**DATA FOR REVIEW:**
——

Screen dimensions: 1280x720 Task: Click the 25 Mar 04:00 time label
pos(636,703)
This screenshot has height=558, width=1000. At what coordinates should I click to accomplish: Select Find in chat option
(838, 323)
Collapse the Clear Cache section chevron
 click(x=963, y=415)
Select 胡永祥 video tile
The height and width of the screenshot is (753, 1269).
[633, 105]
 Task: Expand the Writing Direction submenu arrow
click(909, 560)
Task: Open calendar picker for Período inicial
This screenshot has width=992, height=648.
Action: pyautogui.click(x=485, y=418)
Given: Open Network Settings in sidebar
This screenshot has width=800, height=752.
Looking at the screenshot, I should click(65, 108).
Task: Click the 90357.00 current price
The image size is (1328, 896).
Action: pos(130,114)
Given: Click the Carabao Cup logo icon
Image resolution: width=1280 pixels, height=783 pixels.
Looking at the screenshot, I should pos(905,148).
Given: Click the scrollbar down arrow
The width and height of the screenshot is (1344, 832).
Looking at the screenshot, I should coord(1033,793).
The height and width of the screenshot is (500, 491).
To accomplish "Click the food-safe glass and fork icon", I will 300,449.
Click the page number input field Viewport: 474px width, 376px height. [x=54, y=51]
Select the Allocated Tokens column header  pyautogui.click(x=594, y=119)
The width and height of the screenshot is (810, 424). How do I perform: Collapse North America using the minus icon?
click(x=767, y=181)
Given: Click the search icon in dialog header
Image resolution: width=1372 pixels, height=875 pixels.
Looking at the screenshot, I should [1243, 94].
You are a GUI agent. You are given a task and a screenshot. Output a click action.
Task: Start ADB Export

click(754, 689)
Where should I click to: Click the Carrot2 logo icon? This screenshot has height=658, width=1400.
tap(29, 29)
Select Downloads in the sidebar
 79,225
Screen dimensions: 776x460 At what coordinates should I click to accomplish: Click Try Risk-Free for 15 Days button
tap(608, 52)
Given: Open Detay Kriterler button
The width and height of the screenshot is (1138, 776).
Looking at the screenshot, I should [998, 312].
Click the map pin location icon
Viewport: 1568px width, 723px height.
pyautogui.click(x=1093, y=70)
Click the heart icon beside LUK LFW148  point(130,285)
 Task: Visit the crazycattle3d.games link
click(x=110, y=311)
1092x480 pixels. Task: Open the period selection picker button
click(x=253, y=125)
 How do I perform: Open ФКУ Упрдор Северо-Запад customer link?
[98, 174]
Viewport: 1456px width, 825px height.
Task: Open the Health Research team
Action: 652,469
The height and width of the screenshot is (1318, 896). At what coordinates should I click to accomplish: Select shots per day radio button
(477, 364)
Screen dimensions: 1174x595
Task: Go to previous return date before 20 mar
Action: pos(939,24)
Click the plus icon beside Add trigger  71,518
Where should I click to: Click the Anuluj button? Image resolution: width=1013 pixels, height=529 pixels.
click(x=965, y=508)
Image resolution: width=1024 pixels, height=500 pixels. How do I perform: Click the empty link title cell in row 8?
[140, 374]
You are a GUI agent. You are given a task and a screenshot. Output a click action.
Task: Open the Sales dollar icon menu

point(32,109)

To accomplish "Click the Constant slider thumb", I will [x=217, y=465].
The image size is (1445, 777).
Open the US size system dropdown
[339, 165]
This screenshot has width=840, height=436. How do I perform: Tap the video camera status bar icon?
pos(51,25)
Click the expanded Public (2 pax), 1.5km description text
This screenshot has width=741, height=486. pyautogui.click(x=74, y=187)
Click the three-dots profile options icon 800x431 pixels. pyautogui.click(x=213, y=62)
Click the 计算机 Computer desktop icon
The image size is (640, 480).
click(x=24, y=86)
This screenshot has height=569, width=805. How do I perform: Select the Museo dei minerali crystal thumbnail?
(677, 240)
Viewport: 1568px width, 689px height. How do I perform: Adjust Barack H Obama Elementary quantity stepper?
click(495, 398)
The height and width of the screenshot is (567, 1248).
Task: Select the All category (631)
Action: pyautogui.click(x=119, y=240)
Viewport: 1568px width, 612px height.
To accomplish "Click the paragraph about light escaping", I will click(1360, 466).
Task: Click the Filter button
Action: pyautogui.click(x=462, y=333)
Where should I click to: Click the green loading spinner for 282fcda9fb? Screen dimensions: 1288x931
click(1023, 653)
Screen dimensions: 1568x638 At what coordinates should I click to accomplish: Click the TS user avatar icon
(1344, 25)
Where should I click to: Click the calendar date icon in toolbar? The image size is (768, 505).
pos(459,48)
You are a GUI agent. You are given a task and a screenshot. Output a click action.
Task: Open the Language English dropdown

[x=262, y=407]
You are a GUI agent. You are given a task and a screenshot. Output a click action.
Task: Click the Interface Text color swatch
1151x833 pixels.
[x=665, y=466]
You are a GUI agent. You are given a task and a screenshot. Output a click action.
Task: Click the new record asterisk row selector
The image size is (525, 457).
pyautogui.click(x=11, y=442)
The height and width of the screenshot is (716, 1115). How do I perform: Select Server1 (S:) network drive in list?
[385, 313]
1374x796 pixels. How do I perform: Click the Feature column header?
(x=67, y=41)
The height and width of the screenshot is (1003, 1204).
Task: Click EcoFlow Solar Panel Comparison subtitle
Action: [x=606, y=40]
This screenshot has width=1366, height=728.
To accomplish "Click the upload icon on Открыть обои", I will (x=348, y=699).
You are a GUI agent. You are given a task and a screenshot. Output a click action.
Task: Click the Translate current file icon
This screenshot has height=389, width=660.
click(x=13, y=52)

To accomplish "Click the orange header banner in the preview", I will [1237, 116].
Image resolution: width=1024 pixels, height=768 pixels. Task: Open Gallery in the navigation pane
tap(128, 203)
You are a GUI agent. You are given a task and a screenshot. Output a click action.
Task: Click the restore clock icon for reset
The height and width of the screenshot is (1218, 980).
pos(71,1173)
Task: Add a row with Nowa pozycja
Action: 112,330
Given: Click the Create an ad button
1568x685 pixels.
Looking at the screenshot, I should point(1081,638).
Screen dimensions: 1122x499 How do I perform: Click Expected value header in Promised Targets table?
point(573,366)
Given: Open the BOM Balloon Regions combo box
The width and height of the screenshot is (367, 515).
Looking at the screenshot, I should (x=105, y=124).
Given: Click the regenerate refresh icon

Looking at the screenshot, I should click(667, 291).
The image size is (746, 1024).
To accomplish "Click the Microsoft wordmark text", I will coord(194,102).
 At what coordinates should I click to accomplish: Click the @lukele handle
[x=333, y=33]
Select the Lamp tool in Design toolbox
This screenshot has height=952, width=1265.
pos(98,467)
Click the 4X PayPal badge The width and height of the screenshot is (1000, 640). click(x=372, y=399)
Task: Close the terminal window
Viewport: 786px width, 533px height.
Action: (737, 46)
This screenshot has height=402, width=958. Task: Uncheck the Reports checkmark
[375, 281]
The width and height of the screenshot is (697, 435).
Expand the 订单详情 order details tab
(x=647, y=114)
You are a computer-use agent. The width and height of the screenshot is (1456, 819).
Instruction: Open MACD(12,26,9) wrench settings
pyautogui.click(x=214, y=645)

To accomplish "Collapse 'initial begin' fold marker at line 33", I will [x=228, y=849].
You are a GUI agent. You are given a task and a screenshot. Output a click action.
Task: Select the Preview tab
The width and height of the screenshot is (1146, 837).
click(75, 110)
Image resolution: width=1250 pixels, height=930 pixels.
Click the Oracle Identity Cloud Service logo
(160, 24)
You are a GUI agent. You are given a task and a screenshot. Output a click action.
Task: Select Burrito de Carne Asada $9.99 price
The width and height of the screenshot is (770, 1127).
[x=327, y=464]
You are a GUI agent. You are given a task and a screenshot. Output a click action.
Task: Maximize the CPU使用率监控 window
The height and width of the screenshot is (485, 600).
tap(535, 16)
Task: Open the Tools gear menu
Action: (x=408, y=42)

——

**EXERCISE PROMPT:** After reading the listing, copy all of it out exactly.

**TASK SOLUTION:**
Screen dimensions: 1280x720 Task: Click the 25 Mar 04:00 time label
pos(636,703)
This screenshot has height=558, width=1000. At what coordinates should I click to accomplish: Select Find in chat option
(838, 323)
Collapse the Clear Cache section chevron
 click(x=963, y=415)
Select 胡永祥 video tile
The height and width of the screenshot is (753, 1269).
[633, 105]
 Task: Expand the Writing Direction submenu arrow
click(909, 560)
Task: Open calendar picker for Período inicial
This screenshot has width=992, height=648.
Action: pyautogui.click(x=485, y=418)
Given: Open Network Settings in sidebar
This screenshot has width=800, height=752.
Looking at the screenshot, I should click(65, 108).
Task: Click the 90357.00 current price
The image size is (1328, 896).
Action: pos(130,114)
Given: Click the Carabao Cup logo icon
Image resolution: width=1280 pixels, height=783 pixels.
Looking at the screenshot, I should pos(905,148).
Given: Click the scrollbar down arrow
The width and height of the screenshot is (1344, 832).
Looking at the screenshot, I should coord(1033,793).
The height and width of the screenshot is (500, 491).
To accomplish "Click the food-safe glass and fork icon", I will 300,449.
Click the page number input field Viewport: 474px width, 376px height. [x=54, y=51]
Select the Allocated Tokens column header  pyautogui.click(x=594, y=119)
The width and height of the screenshot is (810, 424). How do I perform: Collapse North America using the minus icon?
click(x=767, y=181)
Given: Click the search icon in dialog header
Image resolution: width=1372 pixels, height=875 pixels.
Looking at the screenshot, I should [1243, 94].
You are a GUI agent. You are given a task and a screenshot. Output a click action.
Task: Start ADB Export

click(754, 689)
Where should I click to: Click the Carrot2 logo icon? This screenshot has height=658, width=1400.
tap(29, 29)
Select Downloads in the sidebar
 79,225
Screen dimensions: 776x460 At what coordinates should I click to accomplish: Click Try Risk-Free for 15 Days button
tap(608, 52)
Given: Open Detay Kriterler button
The width and height of the screenshot is (1138, 776).
Looking at the screenshot, I should [998, 312].
Click the map pin location icon
Viewport: 1568px width, 723px height.
pyautogui.click(x=1093, y=70)
Click the heart icon beside LUK LFW148  point(130,285)
 Task: Visit the crazycattle3d.games link
click(x=110, y=311)
1092x480 pixels. Task: Open the period selection picker button
click(x=253, y=125)
 How do I perform: Open ФКУ Упрдор Северо-Запад customer link?
[98, 174]
Viewport: 1456px width, 825px height.
Task: Open the Health Research team
Action: 652,469
The height and width of the screenshot is (1318, 896). At what coordinates should I click to accomplish: Select shots per day radio button
(477, 364)
Screen dimensions: 1174x595
Task: Go to previous return date before 20 mar
Action: pos(939,24)
Click the plus icon beside Add trigger  71,518
Where should I click to: Click the Anuluj button? Image resolution: width=1013 pixels, height=529 pixels.
click(x=965, y=508)
Image resolution: width=1024 pixels, height=500 pixels. How do I perform: Click the empty link title cell in row 8?
[140, 374]
You are a GUI agent. You are given a task and a screenshot. Output a click action.
Task: Open the Sales dollar icon menu

point(32,109)

To accomplish "Click the Constant slider thumb", I will [x=217, y=465].
The image size is (1445, 777).
Open the US size system dropdown
[339, 165]
This screenshot has width=840, height=436. How do I perform: Tap the video camera status bar icon?
pos(51,25)
Click the expanded Public (2 pax), 1.5km description text
This screenshot has width=741, height=486. pyautogui.click(x=74, y=187)
Click the three-dots profile options icon 800x431 pixels. pyautogui.click(x=213, y=62)
Click the 计算机 Computer desktop icon
The image size is (640, 480).
click(x=24, y=86)
This screenshot has height=569, width=805. How do I perform: Select the Museo dei minerali crystal thumbnail?
(677, 240)
Viewport: 1568px width, 689px height. How do I perform: Adjust Barack H Obama Elementary quantity stepper?
click(495, 398)
The height and width of the screenshot is (567, 1248).
Task: Select the All category (631)
Action: pyautogui.click(x=119, y=240)
Viewport: 1568px width, 612px height.
To accomplish "Click the paragraph about light escaping", I will click(1360, 466).
Task: Click the Filter button
Action: pyautogui.click(x=462, y=333)
Where should I click to: Click the green loading spinner for 282fcda9fb? Screen dimensions: 1288x931
click(1023, 653)
Screen dimensions: 1568x638 At what coordinates should I click to accomplish: Click the TS user avatar icon
(1344, 25)
Where should I click to: Click the calendar date icon in toolbar? The image size is (768, 505).
pos(459,48)
You are a GUI agent. You are given a task and a screenshot. Output a click action.
Task: Open the Language English dropdown

[x=262, y=407]
You are a GUI agent. You are given a task and a screenshot. Output a click action.
Task: Click the Interface Text color swatch
1151x833 pixels.
[x=665, y=466]
You are a GUI agent. You are given a task and a screenshot. Output a click action.
Task: Click the new record asterisk row selector
The image size is (525, 457).
pyautogui.click(x=11, y=442)
The height and width of the screenshot is (716, 1115). How do I perform: Select Server1 (S:) network drive in list?
[385, 313]
1374x796 pixels. How do I perform: Click the Feature column header?
(x=67, y=41)
The height and width of the screenshot is (1003, 1204).
Task: Click EcoFlow Solar Panel Comparison subtitle
Action: [x=606, y=40]
This screenshot has width=1366, height=728.
To accomplish "Click the upload icon on Открыть обои", I will (x=348, y=699).
You are a GUI agent. You are given a task and a screenshot. Output a click action.
Task: Click the Translate current file icon
This screenshot has height=389, width=660.
click(x=13, y=52)

To accomplish "Click the orange header banner in the preview", I will [1237, 116].
Image resolution: width=1024 pixels, height=768 pixels. Task: Open Gallery in the navigation pane
tap(128, 203)
You are a GUI agent. You are given a task and a screenshot. Output a click action.
Task: Click the restore clock icon for reset
The height and width of the screenshot is (1218, 980).
pos(71,1173)
Task: Add a row with Nowa pozycja
Action: 112,330
Given: Click the Create an ad button
1568x685 pixels.
Looking at the screenshot, I should point(1081,638).
Screen dimensions: 1122x499 How do I perform: Click Expected value header in Promised Targets table?
point(573,366)
Given: Open the BOM Balloon Regions combo box
The width and height of the screenshot is (367, 515).
Looking at the screenshot, I should (x=105, y=124).
Given: Click the regenerate refresh icon

Looking at the screenshot, I should click(667, 291).
The image size is (746, 1024).
To accomplish "Click the Microsoft wordmark text", I will coord(194,102).
 At what coordinates should I click to accomplish: Click the @lukele handle
[x=333, y=33]
Select the Lamp tool in Design toolbox
This screenshot has height=952, width=1265.
pos(98,467)
Click the 4X PayPal badge The width and height of the screenshot is (1000, 640). click(x=372, y=399)
Task: Close the terminal window
Viewport: 786px width, 533px height.
Action: (737, 46)
This screenshot has height=402, width=958. Task: Uncheck the Reports checkmark
[375, 281]
The width and height of the screenshot is (697, 435).
Expand the 订单详情 order details tab
(x=647, y=114)
You are a computer-use agent. The width and height of the screenshot is (1456, 819).
Instruction: Open MACD(12,26,9) wrench settings
pyautogui.click(x=214, y=645)

To accomplish "Collapse 'initial begin' fold marker at line 33", I will [x=228, y=849].
You are a GUI agent. You are given a task and a screenshot. Output a click action.
Task: Select the Preview tab
The width and height of the screenshot is (1146, 837).
click(75, 110)
Image resolution: width=1250 pixels, height=930 pixels.
Click the Oracle Identity Cloud Service logo
(160, 24)
You are a GUI agent. You are given a task and a screenshot. Output a click action.
Task: Select Burrito de Carne Asada $9.99 price
The width and height of the screenshot is (770, 1127).
[x=327, y=464]
You are a GUI agent. You are given a task and a screenshot. Output a click action.
Task: Maximize the CPU使用率监控 window
The height and width of the screenshot is (485, 600).
tap(535, 16)
Task: Open the Tools gear menu
Action: (x=408, y=42)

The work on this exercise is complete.